▸ The tasks:
• 1. From the article on real-world asset tokenization, write out word for word everything from "The allure of" down to "to appreciating assets.".
• 2. Pull from the entries, unchanged, everything from the line containing "売りたい方 (909, 951)" down to the line containing "Schrift in dienst van de macht (165, 1957)", with both of those lines included.

▸ Document:
-----

Why should I bother with RWAs?
Intermediate
2025-06-30
What if you could buy and sell a fraction of a Manhattan skyscraper, a stake in a gold mine, or a piece of a blockbuster film’s royalties as easily as you trade a stock?
The conversation around blockchain has matured far beyond cryptocurrencies alone. One of the most impactful narratives gaining traction this year is the tokenization of Real-World Assets (RWAs). This involves representing tangible assets, from real estate and commodities to fine art and intellectual property, as digital tokens on a blockchain.
Experts are bullish on this sector, with some projections indicating the RWA market could swell to $10 trillion to $16 trillion by 2030, a significant leap from its current valuation of around $15 billion - $20 billion (excluding stablecoins).
The market for tokenized U.S. Treasuries alone has surged by over 600% in the past year, growing from approximately $100 million to over $1.3 billion as of early 2025.
What's more, early 2024 also saw BlackRock, the world's largest asset manager, launch its BUIDL fund on the Ethereum network. The fund attracted over $375 million in assets within its first month and has since grown to over $2.8 billion.
How do we start exploring this very complex field? For intermediate traders looking to diversify, RWA tokenization can present compelling opportunities.
At Toobit Academy, we believe in looking at both sides of the coin. That means breaking down not just the potential rewards of RWA tokenization, but also the real risks, so you can make informed decisions that fit your strategy.
The allure of RWA tokenization
RWA tokenization is poised to revolutionize how we interact with traditional assets, offering several attractive benefits for savvy traders:
Fractional ownership
Traditionally, investing in assets like prime real estate or a masterpiece painting required significant capital, often limiting participation to institutions or ultra-high-net-worth individuals.
RWA tokenization changes this by dividing these assets into smaller, affordable digital units.
This fractional ownership democratizes access, allowing traders to participate in markets previously out of reach, diversify their portfolios with smaller allocations, and potentially gain exposure to appreciating assets.

-----

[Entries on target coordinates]
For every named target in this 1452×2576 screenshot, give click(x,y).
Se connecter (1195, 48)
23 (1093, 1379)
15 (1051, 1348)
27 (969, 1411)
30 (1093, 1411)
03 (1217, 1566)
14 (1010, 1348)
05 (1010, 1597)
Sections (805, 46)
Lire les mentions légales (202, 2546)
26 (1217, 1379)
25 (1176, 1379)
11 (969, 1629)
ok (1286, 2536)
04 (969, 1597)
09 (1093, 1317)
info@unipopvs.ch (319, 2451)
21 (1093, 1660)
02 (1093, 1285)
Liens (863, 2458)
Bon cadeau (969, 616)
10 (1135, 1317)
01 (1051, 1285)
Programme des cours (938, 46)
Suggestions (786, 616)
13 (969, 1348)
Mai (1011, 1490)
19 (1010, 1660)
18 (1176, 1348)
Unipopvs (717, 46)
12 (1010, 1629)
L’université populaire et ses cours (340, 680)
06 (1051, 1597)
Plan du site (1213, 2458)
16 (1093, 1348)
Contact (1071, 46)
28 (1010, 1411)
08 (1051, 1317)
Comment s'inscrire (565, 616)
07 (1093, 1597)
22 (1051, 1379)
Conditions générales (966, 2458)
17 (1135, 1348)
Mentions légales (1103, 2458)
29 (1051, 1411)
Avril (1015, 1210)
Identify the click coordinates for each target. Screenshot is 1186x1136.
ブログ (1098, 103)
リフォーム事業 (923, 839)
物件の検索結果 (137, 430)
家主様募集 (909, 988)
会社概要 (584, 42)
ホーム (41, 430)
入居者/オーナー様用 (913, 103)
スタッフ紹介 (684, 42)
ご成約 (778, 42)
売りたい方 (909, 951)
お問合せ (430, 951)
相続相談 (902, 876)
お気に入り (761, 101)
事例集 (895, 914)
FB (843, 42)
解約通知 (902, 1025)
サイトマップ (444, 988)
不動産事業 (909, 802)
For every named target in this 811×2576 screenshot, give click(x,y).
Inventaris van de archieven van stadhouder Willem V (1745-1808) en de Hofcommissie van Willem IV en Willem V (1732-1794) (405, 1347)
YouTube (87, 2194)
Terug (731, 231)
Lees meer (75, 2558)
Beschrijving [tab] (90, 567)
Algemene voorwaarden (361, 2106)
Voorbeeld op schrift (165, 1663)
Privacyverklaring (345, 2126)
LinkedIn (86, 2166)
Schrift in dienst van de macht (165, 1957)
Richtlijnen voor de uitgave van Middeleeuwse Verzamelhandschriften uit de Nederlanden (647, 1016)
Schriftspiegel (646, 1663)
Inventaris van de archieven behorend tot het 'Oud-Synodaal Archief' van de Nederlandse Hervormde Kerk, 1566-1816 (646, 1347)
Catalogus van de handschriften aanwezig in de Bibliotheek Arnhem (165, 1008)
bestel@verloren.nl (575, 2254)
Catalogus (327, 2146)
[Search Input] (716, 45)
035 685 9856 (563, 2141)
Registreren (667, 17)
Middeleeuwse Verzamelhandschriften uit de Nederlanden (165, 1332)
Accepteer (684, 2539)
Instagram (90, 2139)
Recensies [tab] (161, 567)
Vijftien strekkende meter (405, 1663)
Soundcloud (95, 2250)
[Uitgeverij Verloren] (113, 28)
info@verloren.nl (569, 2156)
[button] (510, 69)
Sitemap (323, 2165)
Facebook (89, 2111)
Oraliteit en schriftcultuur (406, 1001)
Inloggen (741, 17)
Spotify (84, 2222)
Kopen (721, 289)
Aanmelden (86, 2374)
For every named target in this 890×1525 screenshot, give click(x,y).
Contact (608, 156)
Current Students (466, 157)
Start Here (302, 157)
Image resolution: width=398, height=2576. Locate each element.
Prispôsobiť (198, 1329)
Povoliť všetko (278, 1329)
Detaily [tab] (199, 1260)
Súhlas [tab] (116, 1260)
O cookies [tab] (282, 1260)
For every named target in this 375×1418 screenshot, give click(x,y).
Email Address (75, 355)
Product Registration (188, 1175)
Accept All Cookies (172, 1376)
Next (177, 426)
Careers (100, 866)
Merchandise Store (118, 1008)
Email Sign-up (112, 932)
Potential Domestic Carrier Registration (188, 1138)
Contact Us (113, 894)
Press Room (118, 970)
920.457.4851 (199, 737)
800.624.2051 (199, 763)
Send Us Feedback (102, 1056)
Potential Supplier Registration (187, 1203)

-----

▸ Worked answers:
• 1.
The allure of RWA tokenization
RWA tokenization is poised to revolutionize how we interact with traditional assets, offering several attractive benefits for savvy traders:
Fractional ownership
Traditionally, investing in assets like prime real estate or a masterpiece painting required significant capital, often limiting participation to institutions or ultra-high-net-worth individuals.
RWA tokenization changes this by dividing these assets into smaller, affordable digital units.
This fractional ownership democratizes access, allowing traders to participate in markets previously out of reach, diversify their portfolios with smaller allocations, and potentially gain exposure to appreciating assets.

• 2.
売りたい方 (909, 951)
お問合せ (430, 951)
相続相談 (902, 876)
お気に入り (761, 101)
事例集 (895, 914)
FB (843, 42)
解約通知 (902, 1025)
サイトマップ (444, 988)
不動産事業 (909, 802)
For every named target in this 811×2576 screenshot, give click(x,y).
Inventaris van de archieven van stadhouder Willem V (1745-1808) en de Hofcommissie van Willem IV en Willem V (1732-1794) (405, 1347)
YouTube (87, 2194)
Terug (731, 231)
Lees meer (75, 2558)
Beschrijving [tab] (90, 567)
Algemene voorwaarden (361, 2106)
Voorbeeld op schrift (165, 1663)
Privacyverklaring (345, 2126)
LinkedIn (86, 2166)
Schrift in dienst van de macht (165, 1957)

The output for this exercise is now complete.